Air Berlin in code-sharing talks with Air France

BERLIN (Reuters) - German airline Air Berlin is in talks with French carrier Air France-KLM on a code-sharing agreement as it seeks to offer its customers more routes via partnerships, its chief executive said.

"There are talks. Now we have to see what the outcome is," Wolfgang Prock-Schauer told journalists on Tuesday. "I could certainly imagine that we agree a partnership," he added.

A person close to the matter told Reuters that Air Berlin and Air France aimed for a deal by the European summer.
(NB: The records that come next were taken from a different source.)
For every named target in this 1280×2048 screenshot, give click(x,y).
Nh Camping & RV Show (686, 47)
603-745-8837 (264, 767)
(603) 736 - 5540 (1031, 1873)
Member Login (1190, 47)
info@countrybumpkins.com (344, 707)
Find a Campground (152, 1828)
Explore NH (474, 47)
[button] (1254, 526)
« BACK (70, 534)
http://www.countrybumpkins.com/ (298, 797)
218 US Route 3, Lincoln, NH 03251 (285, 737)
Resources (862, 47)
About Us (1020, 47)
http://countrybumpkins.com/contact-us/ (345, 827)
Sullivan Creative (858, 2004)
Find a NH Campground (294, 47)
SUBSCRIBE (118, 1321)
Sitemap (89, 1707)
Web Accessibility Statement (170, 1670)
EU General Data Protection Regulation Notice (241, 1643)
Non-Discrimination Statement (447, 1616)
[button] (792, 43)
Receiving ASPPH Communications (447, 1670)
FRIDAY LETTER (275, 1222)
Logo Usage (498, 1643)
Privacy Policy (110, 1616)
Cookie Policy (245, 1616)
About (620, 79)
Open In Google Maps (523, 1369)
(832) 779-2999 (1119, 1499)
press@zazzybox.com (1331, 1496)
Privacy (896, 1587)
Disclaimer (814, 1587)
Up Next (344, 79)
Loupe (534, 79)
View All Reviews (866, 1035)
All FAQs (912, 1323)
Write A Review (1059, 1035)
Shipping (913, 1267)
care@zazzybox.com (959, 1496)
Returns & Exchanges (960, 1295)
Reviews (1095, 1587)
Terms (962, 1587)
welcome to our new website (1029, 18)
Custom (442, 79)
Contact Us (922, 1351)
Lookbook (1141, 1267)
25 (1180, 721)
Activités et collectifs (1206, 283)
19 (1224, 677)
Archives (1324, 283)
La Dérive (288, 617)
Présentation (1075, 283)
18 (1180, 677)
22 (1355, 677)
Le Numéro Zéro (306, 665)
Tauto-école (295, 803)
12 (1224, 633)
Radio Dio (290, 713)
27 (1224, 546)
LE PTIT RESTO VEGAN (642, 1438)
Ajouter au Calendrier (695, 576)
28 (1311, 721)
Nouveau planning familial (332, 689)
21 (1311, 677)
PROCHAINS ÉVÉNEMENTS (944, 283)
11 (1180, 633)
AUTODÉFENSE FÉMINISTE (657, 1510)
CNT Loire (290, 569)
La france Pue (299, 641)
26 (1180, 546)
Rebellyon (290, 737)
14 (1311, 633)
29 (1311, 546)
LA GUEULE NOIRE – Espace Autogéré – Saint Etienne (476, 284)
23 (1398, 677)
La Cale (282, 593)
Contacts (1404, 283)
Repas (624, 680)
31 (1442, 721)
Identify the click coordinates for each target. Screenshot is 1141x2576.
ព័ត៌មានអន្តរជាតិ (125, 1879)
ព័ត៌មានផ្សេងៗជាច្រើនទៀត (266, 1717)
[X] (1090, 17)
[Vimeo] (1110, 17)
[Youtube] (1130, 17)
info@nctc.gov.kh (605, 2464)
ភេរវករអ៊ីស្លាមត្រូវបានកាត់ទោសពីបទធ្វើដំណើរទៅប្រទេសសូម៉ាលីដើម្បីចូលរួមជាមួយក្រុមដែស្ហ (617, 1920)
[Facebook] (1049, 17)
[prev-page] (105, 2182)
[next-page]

Such a deal would be unusual in the airline sector as Air Berlin, Germany's second-biggest airline after Lufthansa , is part of the Oneworld alliance of airlines, while Air France is part of rival group SkyTeam.

Air Berlin has been looking to expand via partnerships such as code-shares, which allow carriers to sell tickets for each others' flights, to cope with deteriorating finances following a period of aggressive growth in the last decade.

It announced in October 2012 that it had struck a code-share agreement with Air France and Etihad but in the end that deal went ahead without the German carrier.

Air Berlin currently has code-shares with Oneworld members such as British Airways and Finnair but also with non-members such as Air Seychelles and Air Serbia.

CEO Prock-Schauer downplayed the importance of airline groups such as Oneworld and SkyTeam, saying alliances had "crossed their peak" and were no longer of great importance to airlines.

"There is a lot of cross-alliance cooperation going on," he said.

He echoed Etihad, owner of close to 30 percent in Air Berlin's stock, which is not a member of an alliance and has said it would not join one.